Red tape and lack of information are still hindering cross-border trade, over a year after the deadline for implementing the 2006 Services Directive, warned MEPs in a resolution passed in plenary session on Tuesday. The resolution sets out specific ways in which Member States can accelerate the directive's implementation and improve firms' access to information.
The implementation of the 2006 Services Directive, which aims to open up the single market to service providers in the EU and facilitate cross-border provision of commercial services, still has some way to go, say MEPs in a non-legislative report by Evelyne Gebhardt (S&D, DE). The deadline for Member States to implement the directive's provisions expired at the end of 2009.
MEPs point to the need to ensure easy access to information for businesses and to step up administrative co-operation, as areas where Member States can improve the directive's implementation.
"The Services Directive is a very important piece of legislation. We, as a Parliament, therefore decided not only to make the law, but also to monitor how it is implemented by the Member States. We want to ensure that this is done correctly and efficiently", said Ms Gebhardt in a debate on Monday.
Improving Points of Single Contact for businesses
The functioning of the Points of Single Contact (PSC) set up under the directive must be improved, say MEPs. PSCs should become comprehensive e-Government portals, allowing procedures and formalities to be completed remotely, by electronic means and providing service providers with relevant information, inter alia on labour and tax law and on VAT and social security registration procedures.

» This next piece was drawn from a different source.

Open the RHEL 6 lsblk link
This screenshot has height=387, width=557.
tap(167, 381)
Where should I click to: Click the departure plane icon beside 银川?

All information given by the PSCs should also be available in languages other than the national language. In particular, the PSCs should take account of the languages of neighbouring countries, add MEPs.
MEPs regret that PSCs and opportunities to supply services across borders are not yet widely known to service providers. They therefore call on the Commission and Member States to launch information and training campaigns as soon as possible and to also to improve the visibility of the "eu-go" domain which brings together all PSC websites.
The resolution urges Member States to improve training of civil servants with a view to stepping up administrative co-operation and facilitating cross-border provision of services. It also underlines the beneficial impact of the Internal Market Information system (IMI), an electronic tool for cooperation between national and regional administrations.
Scope of the directive
MEPs note the discussion under way in some Member States on services specifically excluded from the scope of the directive (such as health or transport services) and suggest that these services may require a specific framework which could be included in forthcoming work on the Single Market Act.
The Gebhardt report was approved in plenary by a show of hands.